TASK —
Copy every one of the records below line for line, keeping each character, number, and mark of punctuation unchanged.

-------- RAW DATA

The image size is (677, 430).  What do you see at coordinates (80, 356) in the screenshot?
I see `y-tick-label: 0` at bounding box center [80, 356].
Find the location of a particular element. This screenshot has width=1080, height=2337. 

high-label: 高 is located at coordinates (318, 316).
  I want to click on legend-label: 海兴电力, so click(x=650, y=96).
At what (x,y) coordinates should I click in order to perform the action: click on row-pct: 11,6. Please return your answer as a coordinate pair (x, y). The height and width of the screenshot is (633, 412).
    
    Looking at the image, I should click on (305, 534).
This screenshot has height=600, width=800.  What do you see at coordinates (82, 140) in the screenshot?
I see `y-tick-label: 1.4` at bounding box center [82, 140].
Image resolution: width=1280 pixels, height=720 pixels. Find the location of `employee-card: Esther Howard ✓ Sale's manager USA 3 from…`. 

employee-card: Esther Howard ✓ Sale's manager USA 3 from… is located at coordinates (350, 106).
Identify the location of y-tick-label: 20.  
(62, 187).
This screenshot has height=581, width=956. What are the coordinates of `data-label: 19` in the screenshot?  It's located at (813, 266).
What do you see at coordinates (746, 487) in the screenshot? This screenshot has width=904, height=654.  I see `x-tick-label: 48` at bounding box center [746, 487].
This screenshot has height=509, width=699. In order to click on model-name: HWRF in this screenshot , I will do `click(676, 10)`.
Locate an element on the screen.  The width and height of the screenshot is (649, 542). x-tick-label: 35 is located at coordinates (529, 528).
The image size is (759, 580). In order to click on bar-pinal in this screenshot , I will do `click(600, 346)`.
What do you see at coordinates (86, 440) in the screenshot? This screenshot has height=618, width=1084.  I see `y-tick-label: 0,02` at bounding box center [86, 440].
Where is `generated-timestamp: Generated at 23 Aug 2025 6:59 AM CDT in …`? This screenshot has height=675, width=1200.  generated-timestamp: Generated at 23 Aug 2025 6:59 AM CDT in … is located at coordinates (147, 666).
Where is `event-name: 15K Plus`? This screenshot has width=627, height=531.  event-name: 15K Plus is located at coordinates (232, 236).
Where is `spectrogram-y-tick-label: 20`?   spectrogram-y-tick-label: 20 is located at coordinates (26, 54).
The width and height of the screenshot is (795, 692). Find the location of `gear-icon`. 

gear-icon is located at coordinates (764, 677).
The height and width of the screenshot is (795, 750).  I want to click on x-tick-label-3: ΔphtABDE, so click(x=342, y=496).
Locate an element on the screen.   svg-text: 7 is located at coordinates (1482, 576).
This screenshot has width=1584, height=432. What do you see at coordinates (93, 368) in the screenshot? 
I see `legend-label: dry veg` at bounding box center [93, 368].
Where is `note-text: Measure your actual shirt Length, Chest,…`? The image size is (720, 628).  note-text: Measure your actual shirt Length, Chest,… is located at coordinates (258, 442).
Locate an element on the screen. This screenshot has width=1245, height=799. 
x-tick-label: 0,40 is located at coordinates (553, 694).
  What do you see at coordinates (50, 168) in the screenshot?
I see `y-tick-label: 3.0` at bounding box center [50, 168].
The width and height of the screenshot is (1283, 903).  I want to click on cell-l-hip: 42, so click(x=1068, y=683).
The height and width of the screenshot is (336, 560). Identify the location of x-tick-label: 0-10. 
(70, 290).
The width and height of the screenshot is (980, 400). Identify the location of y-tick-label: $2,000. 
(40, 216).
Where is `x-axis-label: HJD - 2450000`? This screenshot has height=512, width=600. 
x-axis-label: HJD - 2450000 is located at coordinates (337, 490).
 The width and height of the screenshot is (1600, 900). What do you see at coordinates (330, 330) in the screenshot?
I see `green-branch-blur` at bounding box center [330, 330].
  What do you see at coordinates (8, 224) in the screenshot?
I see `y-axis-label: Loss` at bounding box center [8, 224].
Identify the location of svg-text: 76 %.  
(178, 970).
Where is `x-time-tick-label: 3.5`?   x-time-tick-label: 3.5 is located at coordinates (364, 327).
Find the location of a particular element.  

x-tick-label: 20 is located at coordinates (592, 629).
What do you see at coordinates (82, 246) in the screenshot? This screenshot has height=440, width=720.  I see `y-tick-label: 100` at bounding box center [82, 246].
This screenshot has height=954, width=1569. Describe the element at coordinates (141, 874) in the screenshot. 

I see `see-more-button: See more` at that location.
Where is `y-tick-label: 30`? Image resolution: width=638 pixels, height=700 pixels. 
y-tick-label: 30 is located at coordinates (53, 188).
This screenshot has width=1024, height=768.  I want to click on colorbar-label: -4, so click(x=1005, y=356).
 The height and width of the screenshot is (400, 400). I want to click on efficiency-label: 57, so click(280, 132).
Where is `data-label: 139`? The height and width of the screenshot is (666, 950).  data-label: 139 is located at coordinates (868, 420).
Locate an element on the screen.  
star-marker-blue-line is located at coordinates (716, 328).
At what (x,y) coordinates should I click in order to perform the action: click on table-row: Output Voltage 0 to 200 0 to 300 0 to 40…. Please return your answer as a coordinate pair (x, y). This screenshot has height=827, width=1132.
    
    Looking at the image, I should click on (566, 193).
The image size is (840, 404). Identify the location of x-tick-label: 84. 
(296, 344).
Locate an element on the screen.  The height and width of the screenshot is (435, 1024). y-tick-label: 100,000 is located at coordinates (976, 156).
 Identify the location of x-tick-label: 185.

----------------

OUTPUT FOR THIS TASK —
The image size is (677, 430).  What do you see at coordinates (80, 356) in the screenshot?
I see `y-tick-label: 0` at bounding box center [80, 356].
Find the location of a particular element. This screenshot has width=1080, height=2337. 

high-label: 高 is located at coordinates (318, 316).
  I want to click on legend-label: 海兴电力, so click(x=650, y=96).
At what (x,y) coordinates should I click in order to perform the action: click on row-pct: 11,6. Please return your answer as a coordinate pair (x, y). The height and width of the screenshot is (633, 412).
    
    Looking at the image, I should click on (305, 534).
This screenshot has height=600, width=800.  What do you see at coordinates (82, 140) in the screenshot?
I see `y-tick-label: 1.4` at bounding box center [82, 140].
Image resolution: width=1280 pixels, height=720 pixels. Find the location of `employee-card: Esther Howard ✓ Sale's manager USA 3 from…`. 

employee-card: Esther Howard ✓ Sale's manager USA 3 from… is located at coordinates (350, 106).
Identify the location of y-tick-label: 20.  
(62, 187).
This screenshot has height=581, width=956. What are the coordinates of `data-label: 19` in the screenshot?  It's located at (813, 266).
What do you see at coordinates (746, 487) in the screenshot? This screenshot has width=904, height=654.  I see `x-tick-label: 48` at bounding box center [746, 487].
This screenshot has height=509, width=699. In order to click on model-name: HWRF in this screenshot , I will do `click(676, 10)`.
Locate an element on the screen.  The width and height of the screenshot is (649, 542). x-tick-label: 35 is located at coordinates (529, 528).
The image size is (759, 580). In order to click on bar-pinal in this screenshot , I will do `click(600, 346)`.
What do you see at coordinates (86, 440) in the screenshot? This screenshot has height=618, width=1084.  I see `y-tick-label: 0,02` at bounding box center [86, 440].
Where is `generated-timestamp: Generated at 23 Aug 2025 6:59 AM CDT in …`? This screenshot has height=675, width=1200.  generated-timestamp: Generated at 23 Aug 2025 6:59 AM CDT in … is located at coordinates (147, 666).
Where is `event-name: 15K Plus`? This screenshot has width=627, height=531.  event-name: 15K Plus is located at coordinates (232, 236).
Where is `spectrogram-y-tick-label: 20`?   spectrogram-y-tick-label: 20 is located at coordinates (26, 54).
The width and height of the screenshot is (795, 692). Find the location of `gear-icon`. 

gear-icon is located at coordinates (764, 677).
The height and width of the screenshot is (795, 750).  I want to click on x-tick-label-3: ΔphtABDE, so click(x=342, y=496).
Locate an element on the screen.   svg-text: 7 is located at coordinates (1482, 576).
This screenshot has width=1584, height=432. What do you see at coordinates (93, 368) in the screenshot? 
I see `legend-label: dry veg` at bounding box center [93, 368].
Where is `note-text: Measure your actual shirt Length, Chest,…`? The image size is (720, 628).  note-text: Measure your actual shirt Length, Chest,… is located at coordinates (258, 442).
Locate an element on the screen. This screenshot has width=1245, height=799. 
x-tick-label: 0,40 is located at coordinates (553, 694).
  What do you see at coordinates (50, 168) in the screenshot?
I see `y-tick-label: 3.0` at bounding box center [50, 168].
The width and height of the screenshot is (1283, 903).  I want to click on cell-l-hip: 42, so click(x=1068, y=683).
The height and width of the screenshot is (336, 560). Identify the location of x-tick-label: 0-10. 
(70, 290).
The width and height of the screenshot is (980, 400). Identify the location of y-tick-label: $2,000. 
(40, 216).
Where is `x-axis-label: HJD - 2450000`? This screenshot has height=512, width=600. 
x-axis-label: HJD - 2450000 is located at coordinates (337, 490).
 The width and height of the screenshot is (1600, 900). What do you see at coordinates (330, 330) in the screenshot?
I see `green-branch-blur` at bounding box center [330, 330].
  What do you see at coordinates (8, 224) in the screenshot?
I see `y-axis-label: Loss` at bounding box center [8, 224].
Identify the location of svg-text: 76 %.  
(178, 970).
Where is `x-time-tick-label: 3.5`?   x-time-tick-label: 3.5 is located at coordinates (364, 327).
Find the location of a particular element.  

x-tick-label: 20 is located at coordinates (592, 629).
What do you see at coordinates (82, 246) in the screenshot? This screenshot has height=440, width=720.  I see `y-tick-label: 100` at bounding box center [82, 246].
This screenshot has height=954, width=1569. Describe the element at coordinates (141, 874) in the screenshot. 

I see `see-more-button: See more` at that location.
Where is `y-tick-label: 30`? Image resolution: width=638 pixels, height=700 pixels. 
y-tick-label: 30 is located at coordinates (53, 188).
This screenshot has width=1024, height=768.  I want to click on colorbar-label: -4, so click(x=1005, y=356).
 The height and width of the screenshot is (400, 400). I want to click on efficiency-label: 57, so click(280, 132).
Where is `data-label: 139`? The height and width of the screenshot is (666, 950).  data-label: 139 is located at coordinates (868, 420).
Locate an element on the screen.  
star-marker-blue-line is located at coordinates (716, 328).
At what (x,y) coordinates should I click in order to perform the action: click on table-row: Output Voltage 0 to 200 0 to 300 0 to 40…. Please return your answer as a coordinate pair (x, y). This screenshot has height=827, width=1132.
    
    Looking at the image, I should click on (566, 193).
The image size is (840, 404). Identify the location of x-tick-label: 84. 
(296, 344).
Locate an element on the screen.  The height and width of the screenshot is (435, 1024). y-tick-label: 100,000 is located at coordinates (976, 156).
 Identify the location of x-tick-label: 185.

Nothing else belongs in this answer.